Work to be completed: The material below holds pictures; leave them out, and copy exactly, and only, the lines from the one with "[Тату планеты на руке] (97, 979)" through the last.

Data excerpts:
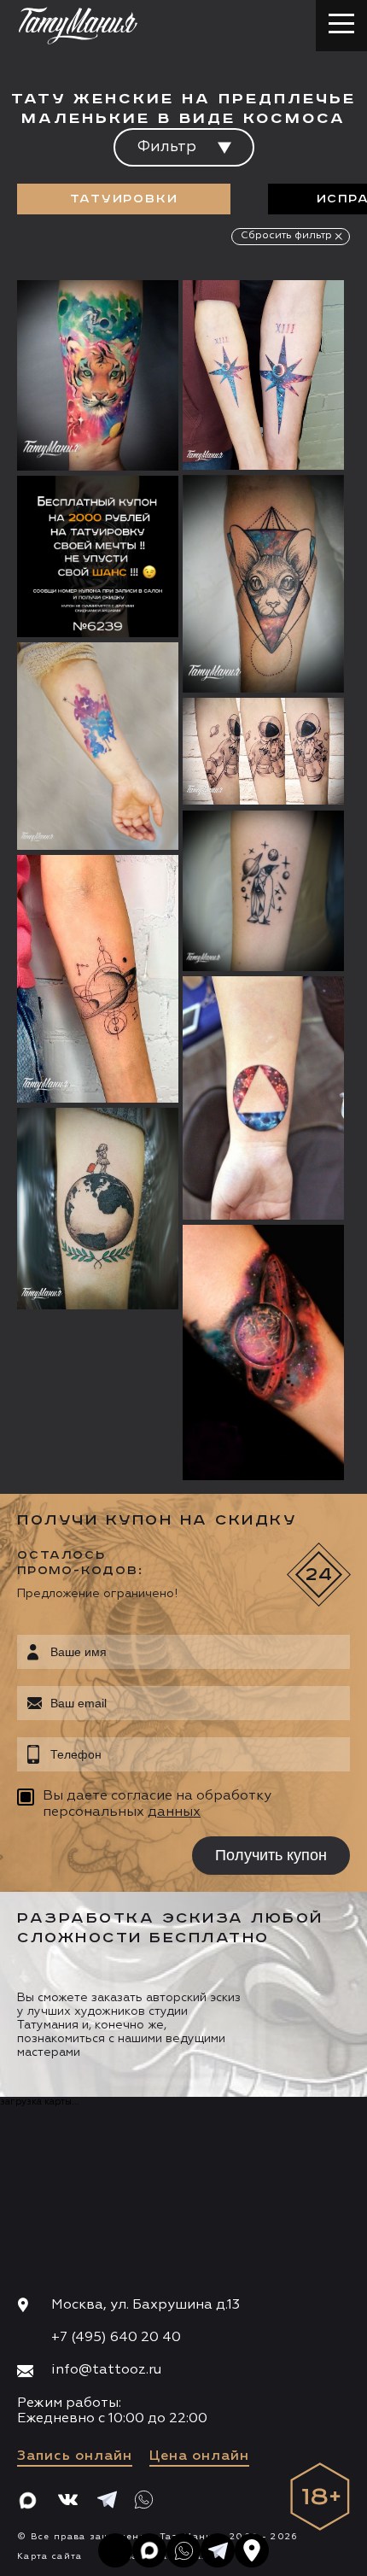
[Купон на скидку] (97, 556)
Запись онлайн (74, 2456)
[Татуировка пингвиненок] (263, 891)
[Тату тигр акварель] (97, 375)
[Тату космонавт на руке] (263, 751)
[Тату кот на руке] (263, 584)
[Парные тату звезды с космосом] (263, 375)
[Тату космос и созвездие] (97, 746)
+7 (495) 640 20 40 (116, 2338)
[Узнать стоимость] (131, 318)
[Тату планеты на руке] (97, 979)
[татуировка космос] (263, 1353)
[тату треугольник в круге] (263, 1098)
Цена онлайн (199, 2456)
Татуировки (124, 199)
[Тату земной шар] (97, 1208)
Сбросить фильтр (286, 236)
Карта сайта (50, 2556)
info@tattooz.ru (106, 2370)
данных (174, 1812)
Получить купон (271, 1855)
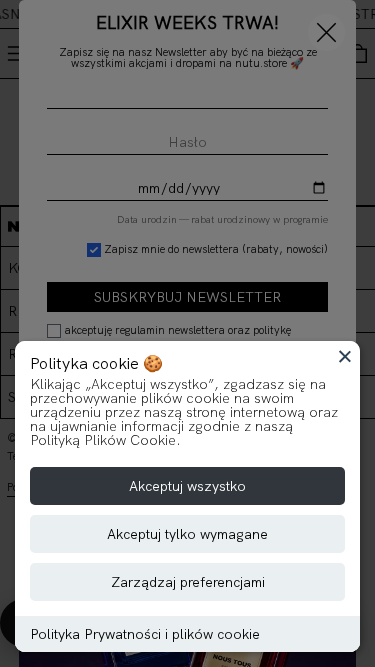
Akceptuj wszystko (187, 486)
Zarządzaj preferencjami (188, 582)
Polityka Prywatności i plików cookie (145, 634)
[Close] (345, 356)
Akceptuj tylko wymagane (187, 534)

Response:
[Тату планеты на руке] (97, 979)
[татуировка космос] (263, 1353)
[тату треугольник в круге] (263, 1098)
Цена онлайн (199, 2456)
Татуировки (124, 199)
[Тату земной шар] (97, 1208)
Сбросить фильтр (286, 236)
Карта сайта (50, 2556)
info@tattooz.ru (106, 2370)
данных (174, 1812)
Получить купон (271, 1855)
Akceptuj wszystko (187, 486)
Zarządzaj preferencjami (188, 582)
Polityka Prywatności i plików cookie (145, 634)
[Close] (345, 356)
Akceptuj tylko wymagane (187, 534)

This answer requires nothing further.